▸ **WHAT YOU ARE ASKED TO DO**
Excerpt from the entries below: please repeat exactly the lines from the one containing "Wheta Chief Appeals for Water (341, 1336)" through the last one, both ends included, with no pictures.

▸ **PROVIDED RECORDS**
********************
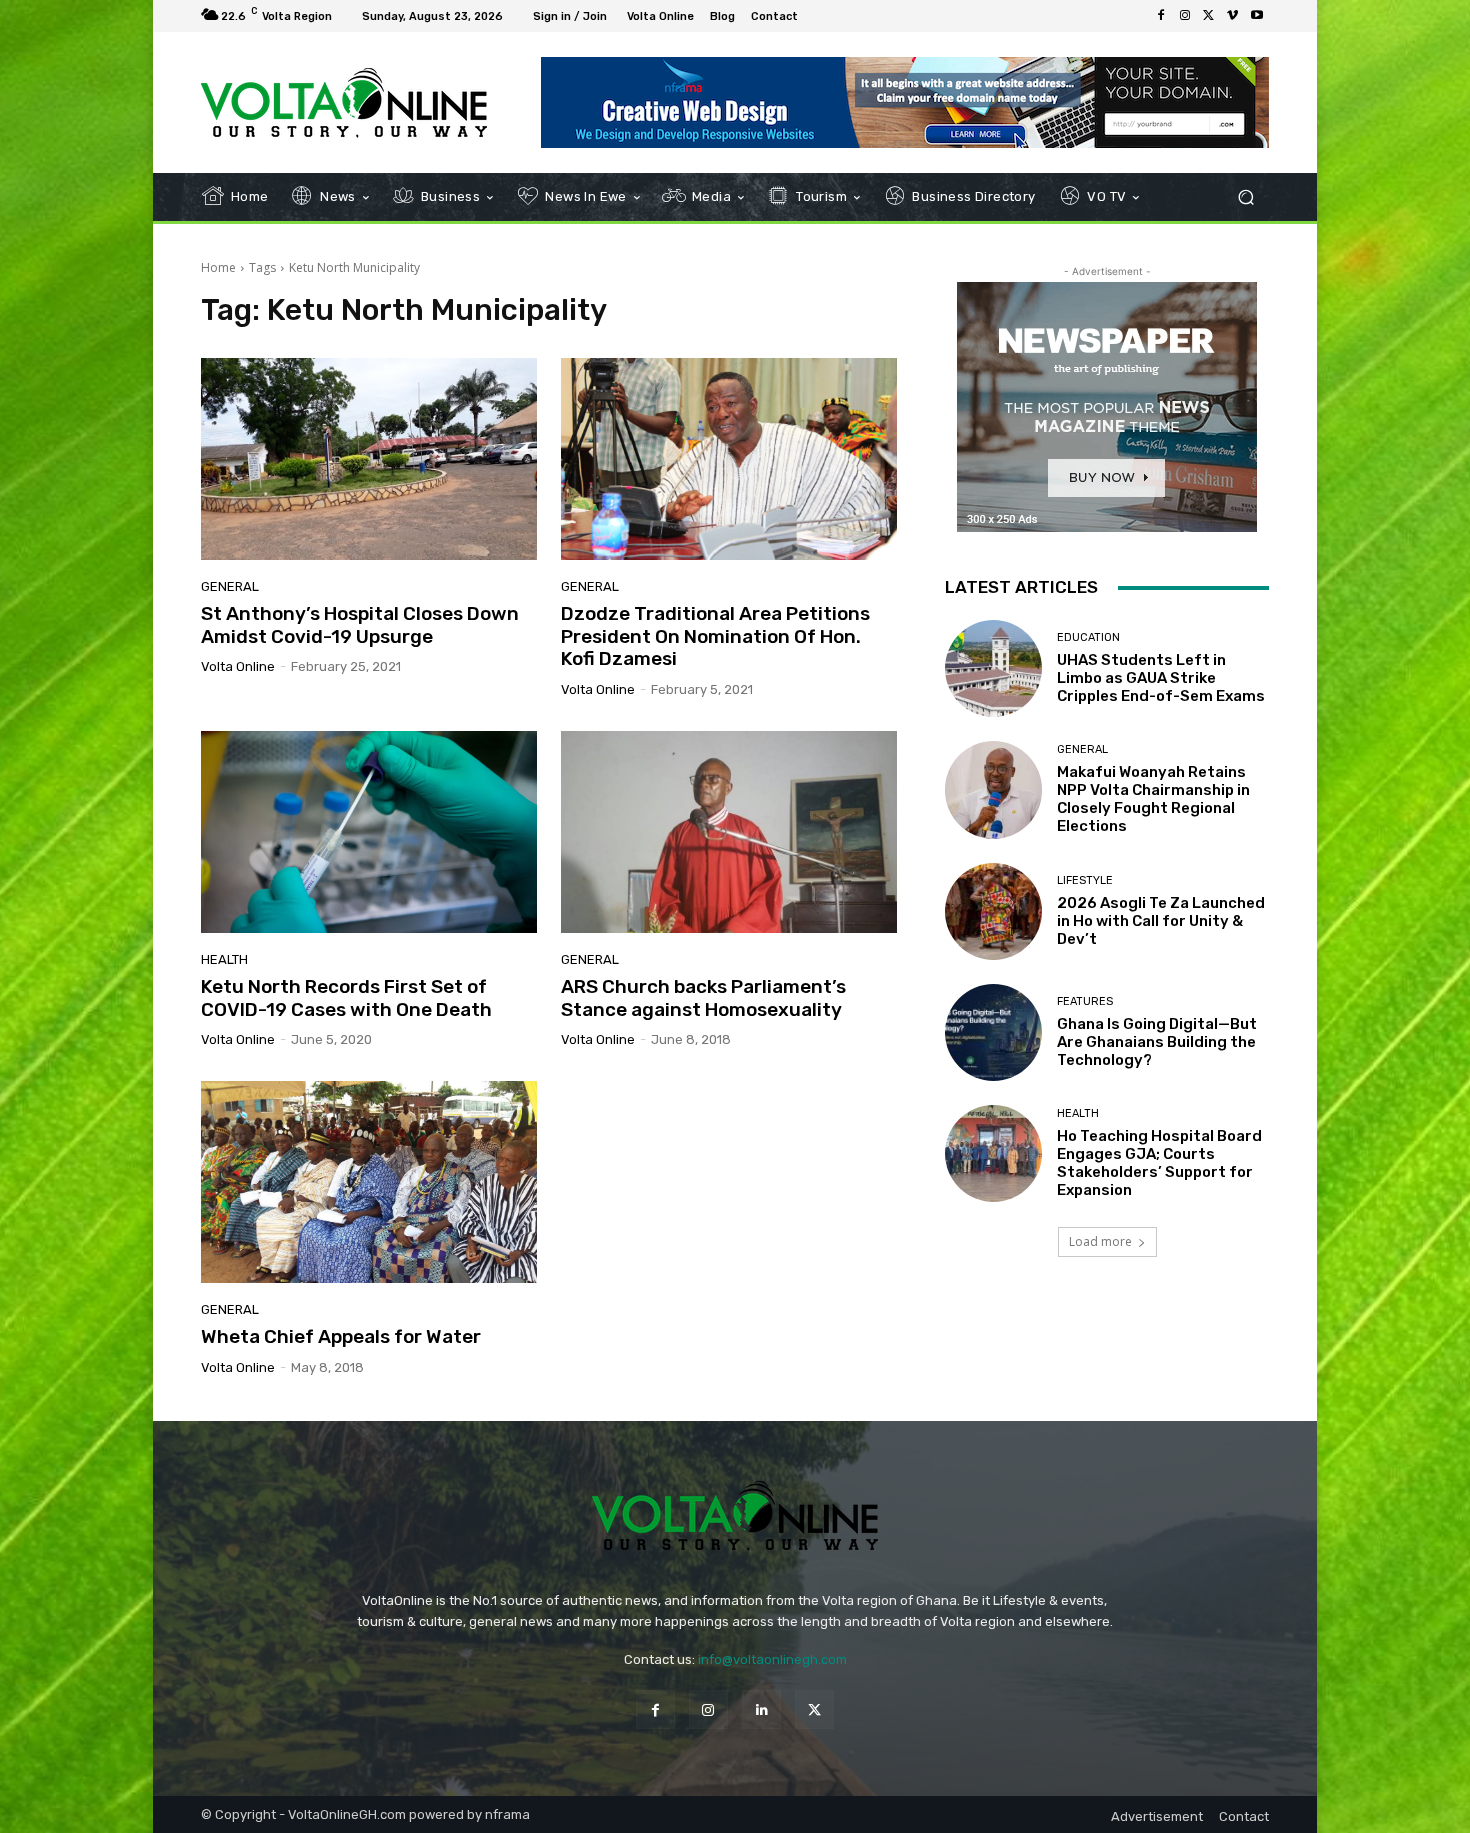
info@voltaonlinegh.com (772, 1659)
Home (218, 267)
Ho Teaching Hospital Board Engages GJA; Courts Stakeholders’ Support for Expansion (1159, 1163)
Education (1088, 637)
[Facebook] (1161, 16)
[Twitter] (1209, 16)
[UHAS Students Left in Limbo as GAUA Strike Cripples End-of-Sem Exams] (993, 668)
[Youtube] (1257, 16)
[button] (1245, 197)
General (230, 586)
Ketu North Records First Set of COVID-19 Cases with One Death (346, 998)
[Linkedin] (761, 1709)
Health (224, 959)
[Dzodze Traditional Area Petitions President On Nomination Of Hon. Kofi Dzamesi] (729, 459)
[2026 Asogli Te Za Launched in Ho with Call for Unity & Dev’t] (993, 911)
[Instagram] (1185, 16)
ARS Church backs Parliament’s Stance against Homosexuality (703, 998)
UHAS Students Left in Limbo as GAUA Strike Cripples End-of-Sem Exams (1161, 678)
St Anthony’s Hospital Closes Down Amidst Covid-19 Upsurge (360, 625)
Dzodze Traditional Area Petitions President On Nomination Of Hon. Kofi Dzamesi (715, 636)
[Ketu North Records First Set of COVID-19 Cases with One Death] (369, 832)
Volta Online (238, 666)
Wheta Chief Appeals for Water (341, 1336)
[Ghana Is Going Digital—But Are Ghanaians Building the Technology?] (993, 1032)
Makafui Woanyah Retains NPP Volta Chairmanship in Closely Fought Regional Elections (1153, 799)
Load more (1100, 1241)
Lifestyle (1085, 880)
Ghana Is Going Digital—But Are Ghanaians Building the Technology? (1157, 1042)
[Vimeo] (1233, 16)
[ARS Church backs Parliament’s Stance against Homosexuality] (729, 832)
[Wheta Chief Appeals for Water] (369, 1182)
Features (1085, 1001)
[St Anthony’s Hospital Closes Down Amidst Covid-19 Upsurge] (369, 459)
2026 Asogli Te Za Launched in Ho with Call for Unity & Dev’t (1161, 921)
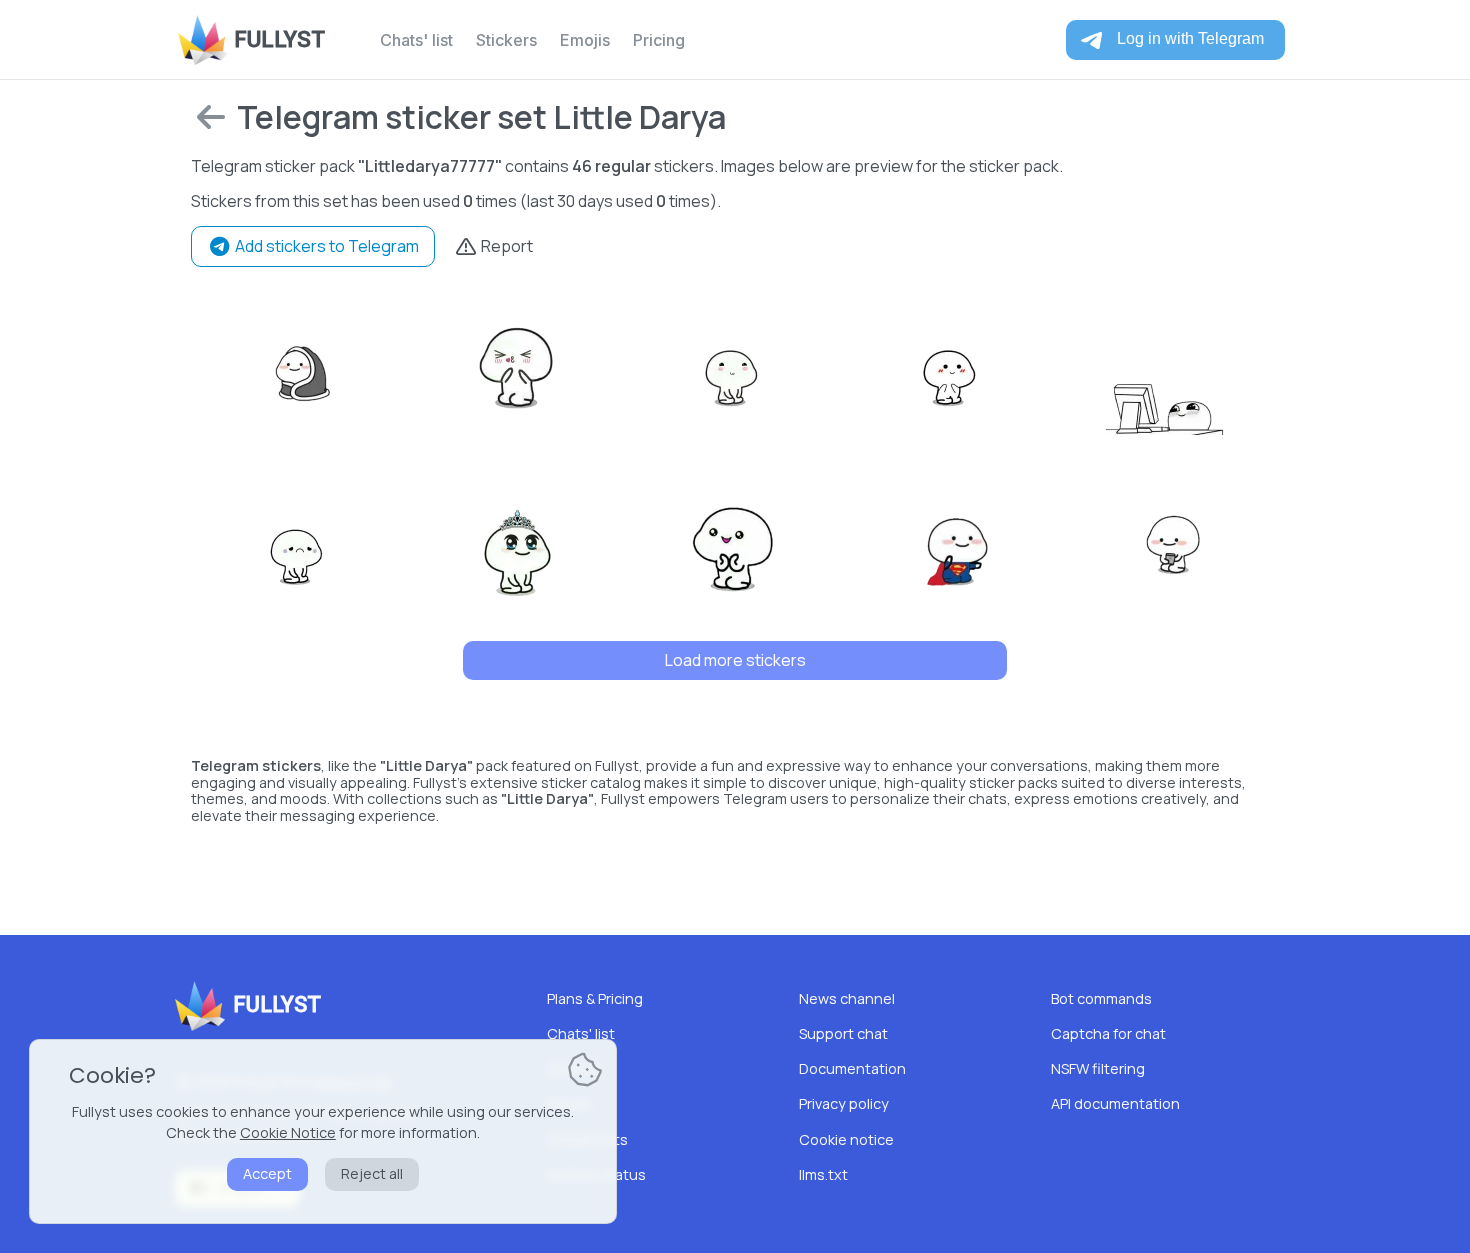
********************
▸ **TASK RESPONSE**
Wheta Chief Appeals for Water (341, 1336)
[Ghana Is Going Digital—But Are Ghanaians Building the Technology?] (993, 1032)
Makafui Woanyah Retains NPP Volta Chairmanship in Closely Fought Regional Elections (1153, 799)
Load more (1100, 1241)
Lifestyle (1085, 880)
Ghana Is Going Digital—But Are Ghanaians Building the Technology? (1157, 1042)
[Vimeo] (1233, 16)
[ARS Church backs Parliament’s Stance against Homosexuality] (729, 832)
[Wheta Chief Appeals for Water] (369, 1182)
Features (1085, 1001)
[St Anthony’s Hospital Closes Down Amidst Covid-19 Upsurge] (369, 459)
2026 Asogli Te Za Launched in Ho with Call for Unity & Dev’t (1161, 921)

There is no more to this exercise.